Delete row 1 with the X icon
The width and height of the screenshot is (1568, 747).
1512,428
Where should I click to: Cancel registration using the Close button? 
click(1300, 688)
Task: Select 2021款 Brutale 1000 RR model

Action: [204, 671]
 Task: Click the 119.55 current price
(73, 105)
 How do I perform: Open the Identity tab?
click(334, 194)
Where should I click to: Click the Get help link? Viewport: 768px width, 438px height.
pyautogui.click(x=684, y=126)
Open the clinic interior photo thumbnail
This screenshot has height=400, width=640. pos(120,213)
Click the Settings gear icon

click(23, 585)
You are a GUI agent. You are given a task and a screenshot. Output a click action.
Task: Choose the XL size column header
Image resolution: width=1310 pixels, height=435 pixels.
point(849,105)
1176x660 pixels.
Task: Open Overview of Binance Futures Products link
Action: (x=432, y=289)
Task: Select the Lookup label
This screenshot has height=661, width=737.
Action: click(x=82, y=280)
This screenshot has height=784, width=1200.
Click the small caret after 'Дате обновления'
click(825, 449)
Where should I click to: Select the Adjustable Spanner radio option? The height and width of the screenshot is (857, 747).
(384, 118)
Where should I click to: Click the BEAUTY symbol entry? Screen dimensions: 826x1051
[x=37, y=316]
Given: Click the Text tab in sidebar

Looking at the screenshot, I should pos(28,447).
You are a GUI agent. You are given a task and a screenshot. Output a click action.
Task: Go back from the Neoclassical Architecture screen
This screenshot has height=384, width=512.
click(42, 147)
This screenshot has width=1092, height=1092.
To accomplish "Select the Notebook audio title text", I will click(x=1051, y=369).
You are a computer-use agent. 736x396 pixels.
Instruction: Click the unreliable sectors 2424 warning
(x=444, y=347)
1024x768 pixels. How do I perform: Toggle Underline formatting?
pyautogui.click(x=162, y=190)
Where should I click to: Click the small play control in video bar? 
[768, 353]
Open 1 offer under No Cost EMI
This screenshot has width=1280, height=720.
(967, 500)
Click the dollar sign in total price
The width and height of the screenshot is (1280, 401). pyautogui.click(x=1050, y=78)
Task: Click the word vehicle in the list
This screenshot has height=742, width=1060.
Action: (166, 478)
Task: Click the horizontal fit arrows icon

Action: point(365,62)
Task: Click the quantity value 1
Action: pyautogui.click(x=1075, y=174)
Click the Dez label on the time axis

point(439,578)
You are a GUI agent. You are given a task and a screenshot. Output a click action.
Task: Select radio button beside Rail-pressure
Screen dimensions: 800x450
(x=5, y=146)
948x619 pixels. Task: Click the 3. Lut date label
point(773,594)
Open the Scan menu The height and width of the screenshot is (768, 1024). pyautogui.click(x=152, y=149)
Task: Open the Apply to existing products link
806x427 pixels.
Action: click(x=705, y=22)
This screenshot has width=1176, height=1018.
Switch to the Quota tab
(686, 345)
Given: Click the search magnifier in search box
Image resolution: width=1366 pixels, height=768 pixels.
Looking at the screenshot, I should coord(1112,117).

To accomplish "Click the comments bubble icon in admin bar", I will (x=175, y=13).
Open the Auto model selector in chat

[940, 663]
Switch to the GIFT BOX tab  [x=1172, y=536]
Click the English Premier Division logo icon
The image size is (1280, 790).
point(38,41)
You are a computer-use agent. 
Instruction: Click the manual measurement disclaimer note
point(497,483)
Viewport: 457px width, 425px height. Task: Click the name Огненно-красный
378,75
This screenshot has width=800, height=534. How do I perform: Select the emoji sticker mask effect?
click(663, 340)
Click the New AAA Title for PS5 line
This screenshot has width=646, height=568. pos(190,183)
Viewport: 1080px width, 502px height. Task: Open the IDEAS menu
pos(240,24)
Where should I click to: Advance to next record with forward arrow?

### About this task
Retype the entries above. Match them exactly.

### Solution
Delete row 1 with the X icon
The width and height of the screenshot is (1568, 747).
1512,428
Where should I click to: Cancel registration using the Close button? 
click(1300, 688)
Task: Select 2021款 Brutale 1000 RR model

Action: [204, 671]
 Task: Click the 119.55 current price
(73, 105)
 How do I perform: Open the Identity tab?
click(334, 194)
Where should I click to: Click the Get help link? Viewport: 768px width, 438px height.
pyautogui.click(x=684, y=126)
Open the clinic interior photo thumbnail
This screenshot has height=400, width=640. pos(120,213)
Click the Settings gear icon

click(23, 585)
You are a GUI agent. You are given a task and a screenshot. Output a click action.
Task: Choose the XL size column header
Image resolution: width=1310 pixels, height=435 pixels.
point(849,105)
1176x660 pixels.
Task: Open Overview of Binance Futures Products link
Action: (x=432, y=289)
Task: Select the Lookup label
This screenshot has height=661, width=737.
Action: click(x=82, y=280)
This screenshot has height=784, width=1200.
Click the small caret after 'Дате обновления'
click(825, 449)
Where should I click to: Select the Adjustable Spanner radio option? The height and width of the screenshot is (857, 747).
(384, 118)
Where should I click to: Click the BEAUTY symbol entry? Screen dimensions: 826x1051
[x=37, y=316]
Given: Click the Text tab in sidebar

Looking at the screenshot, I should pos(28,447).
You are a GUI agent. You are given a task and a screenshot. Output a click action.
Task: Go back from the Neoclassical Architecture screen
This screenshot has height=384, width=512.
click(42, 147)
This screenshot has width=1092, height=1092.
To accomplish "Select the Notebook audio title text", I will click(x=1051, y=369).
You are a computer-use agent. 736x396 pixels.
Instruction: Click the unreliable sectors 2424 warning
(x=444, y=347)
1024x768 pixels. How do I perform: Toggle Underline formatting?
pyautogui.click(x=162, y=190)
Where should I click to: Click the small play control in video bar? 
[768, 353]
Open 1 offer under No Cost EMI
This screenshot has width=1280, height=720.
(967, 500)
Click the dollar sign in total price
The width and height of the screenshot is (1280, 401). pyautogui.click(x=1050, y=78)
Task: Click the word vehicle in the list
This screenshot has height=742, width=1060.
Action: (166, 478)
Task: Click the horizontal fit arrows icon

Action: point(365,62)
Task: Click the quantity value 1
Action: pyautogui.click(x=1075, y=174)
Click the Dez label on the time axis

point(439,578)
You are a GUI agent. You are given a task and a screenshot. Output a click action.
Task: Select radio button beside Rail-pressure
Screen dimensions: 800x450
(x=5, y=146)
948x619 pixels. Task: Click the 3. Lut date label
point(773,594)
Open the Scan menu The height and width of the screenshot is (768, 1024). pyautogui.click(x=152, y=149)
Task: Open the Apply to existing products link
806x427 pixels.
Action: click(x=705, y=22)
This screenshot has width=1176, height=1018.
Switch to the Quota tab
(686, 345)
Given: Click the search magnifier in search box
Image resolution: width=1366 pixels, height=768 pixels.
Looking at the screenshot, I should coord(1112,117).

To accomplish "Click the comments bubble icon in admin bar", I will (x=175, y=13).
Open the Auto model selector in chat

[940, 663]
Switch to the GIFT BOX tab  [x=1172, y=536]
Click the English Premier Division logo icon
The image size is (1280, 790).
point(38,41)
You are a computer-use agent. 
Instruction: Click the manual measurement disclaimer note
point(497,483)
Viewport: 457px width, 425px height. Task: Click the name Огненно-красный
378,75
This screenshot has width=800, height=534. How do I perform: Select the emoji sticker mask effect?
click(663, 340)
Click the New AAA Title for PS5 line
This screenshot has width=646, height=568. pos(190,183)
Viewport: 1080px width, 502px height. Task: Open the IDEAS menu
pos(240,24)
Where should I click to: Advance to next record with forward arrow?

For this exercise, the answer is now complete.